Bu durumda saadet-i ebedî denildiğinde dünya ve cennet arası her mutluluk her saadet içine giriyor demektir.

"İman bir manevi Tuba-i Cennet çekirdeği taşıyor. Küfür ise manevi bir Zakkum-u Cehennem tohumu saklıyor." (bk. Sözler, İkinci Söz)

Üstad'ımızın bu muazzam ifadesi ile hem saadetin hem de azabın iman ve küfürle başladığını görüyoruz.

Yani insan iman etmeye başladığı andan itibaren saadet-i ebedîyeye mazhar oluyor ki cennet bunun finali ve zirvesi olacak. Yoksa saadet sadece cennete özgü değildir. Aynı durum azap ve acı içinde geçerlidir, yani insan küfür girdabına girdiği andan itibaren ebedî azabın dalgasına kapılmış demektir ki cehennem de bu azabın final ve zirve hali oluyor.
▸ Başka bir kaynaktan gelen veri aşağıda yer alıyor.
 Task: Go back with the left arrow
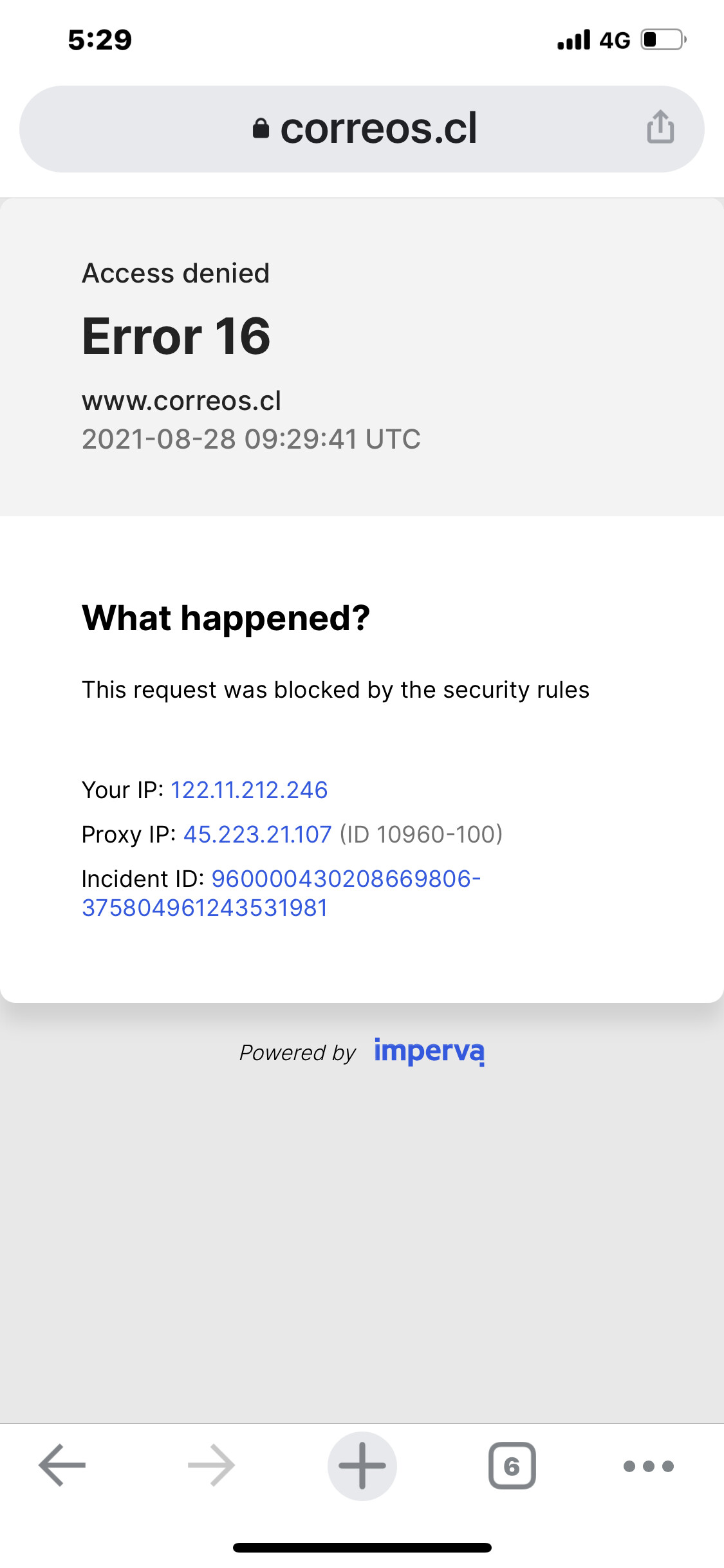coord(62,1466)
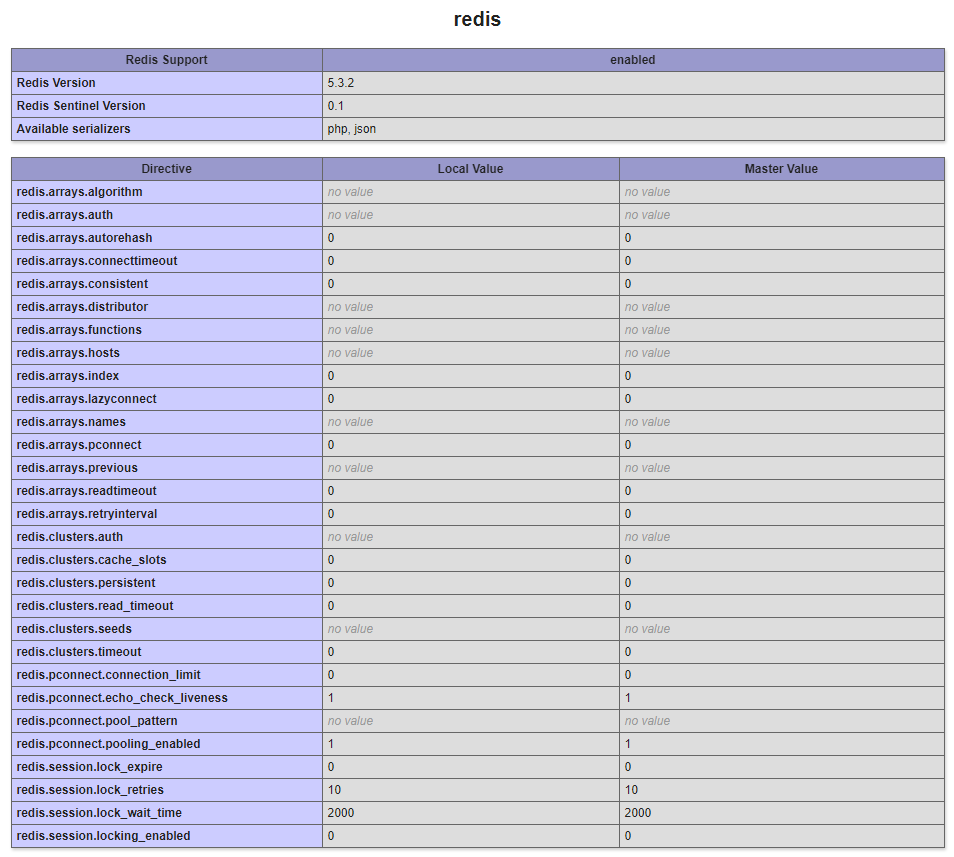Click the redis.arrays.algorithm directive name
Screen dimensions: 954x857
[80, 192]
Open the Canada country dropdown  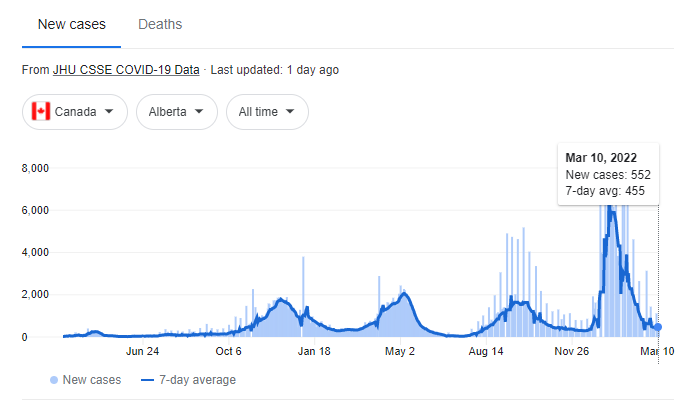(x=75, y=112)
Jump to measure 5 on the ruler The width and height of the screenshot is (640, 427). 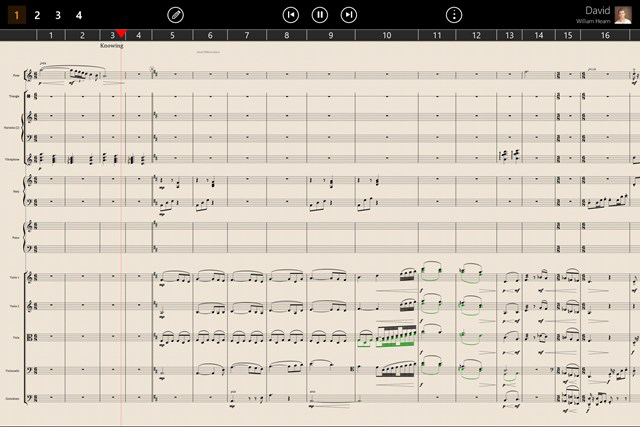172,35
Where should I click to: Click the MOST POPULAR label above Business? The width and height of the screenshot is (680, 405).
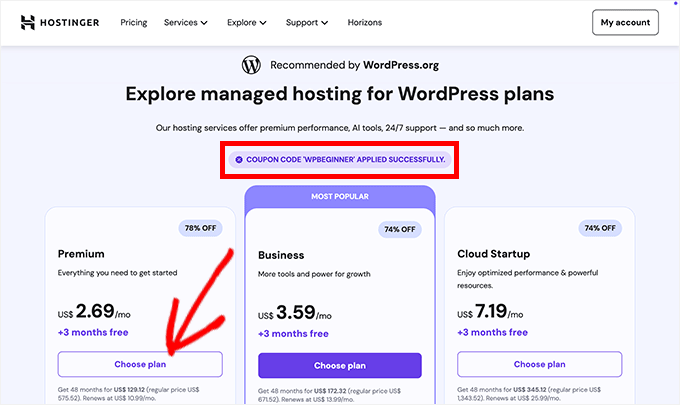tap(340, 196)
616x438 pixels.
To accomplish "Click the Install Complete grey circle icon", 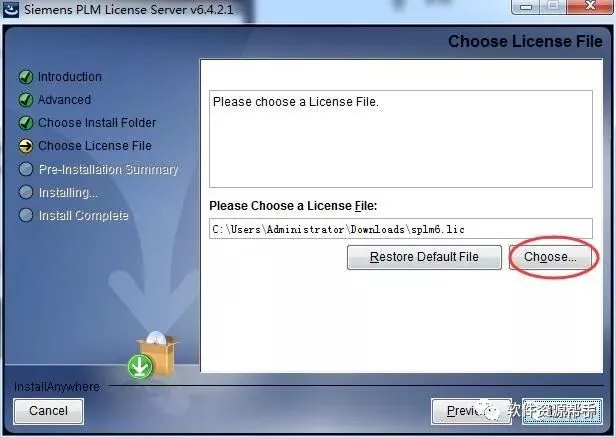I will click(26, 215).
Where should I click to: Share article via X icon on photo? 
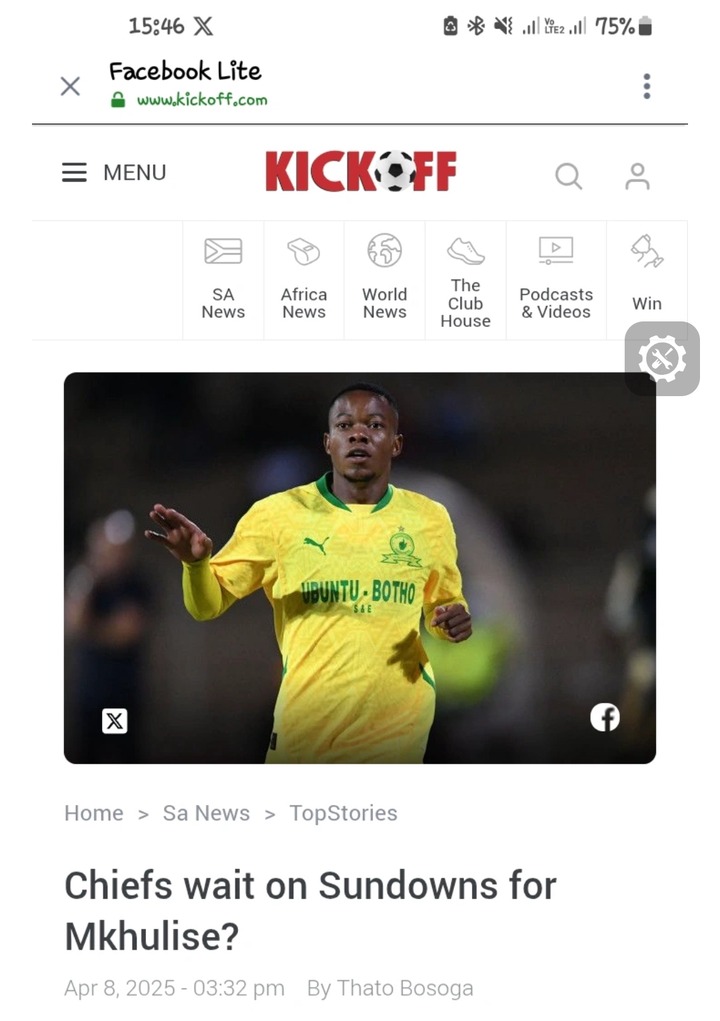[115, 721]
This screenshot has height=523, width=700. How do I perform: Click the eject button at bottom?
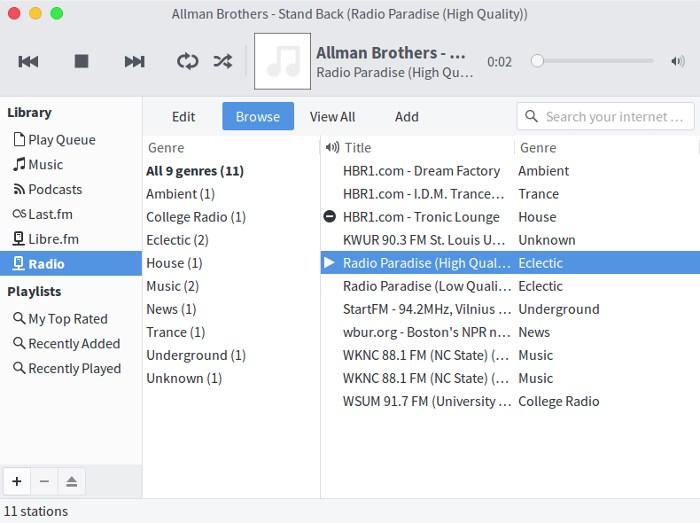tap(71, 481)
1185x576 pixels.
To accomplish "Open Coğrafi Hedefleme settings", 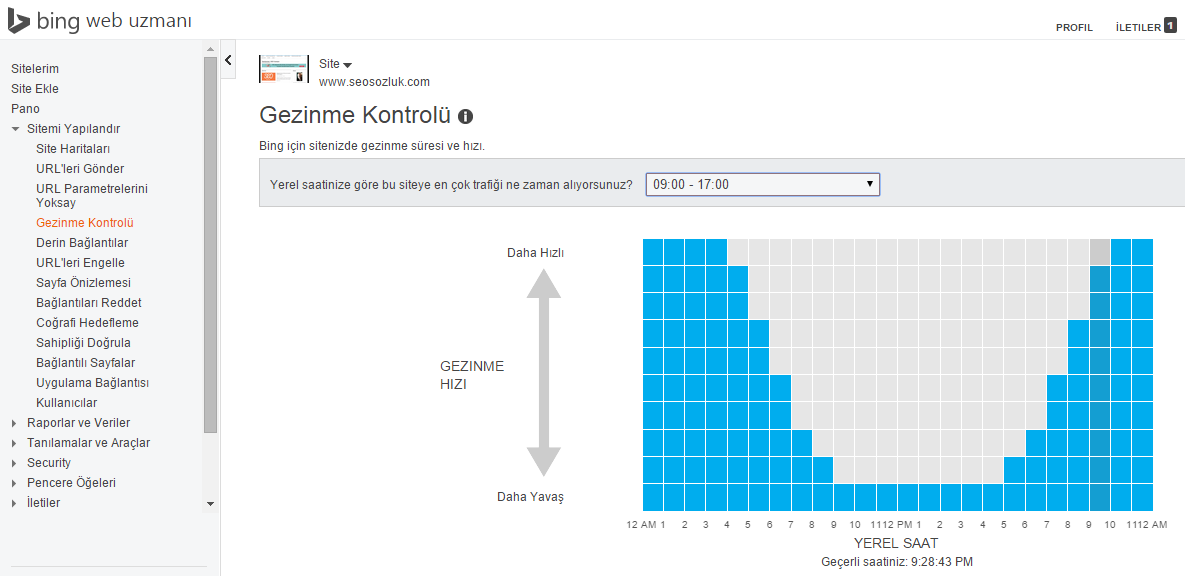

Saadet-i ebedî ifadesinin cennetten sonra ifade edilmesinin şöyle ince bir manası da olabilir; cennet nasıl saadetin en parlak en muazzam yeri ise rüyetullah da cennetten daha parlak daha saadetli bir makamdır ve cennet içinde ikinci bir cennet gibidir ve bu da cennet gibi ebedî bir nimettir.

Selam ve dua ile...
Sorularla Risale Editörü

Bu içeriği faydalı buldunuz mu?

BENZER SORULAR

Yükleniyor...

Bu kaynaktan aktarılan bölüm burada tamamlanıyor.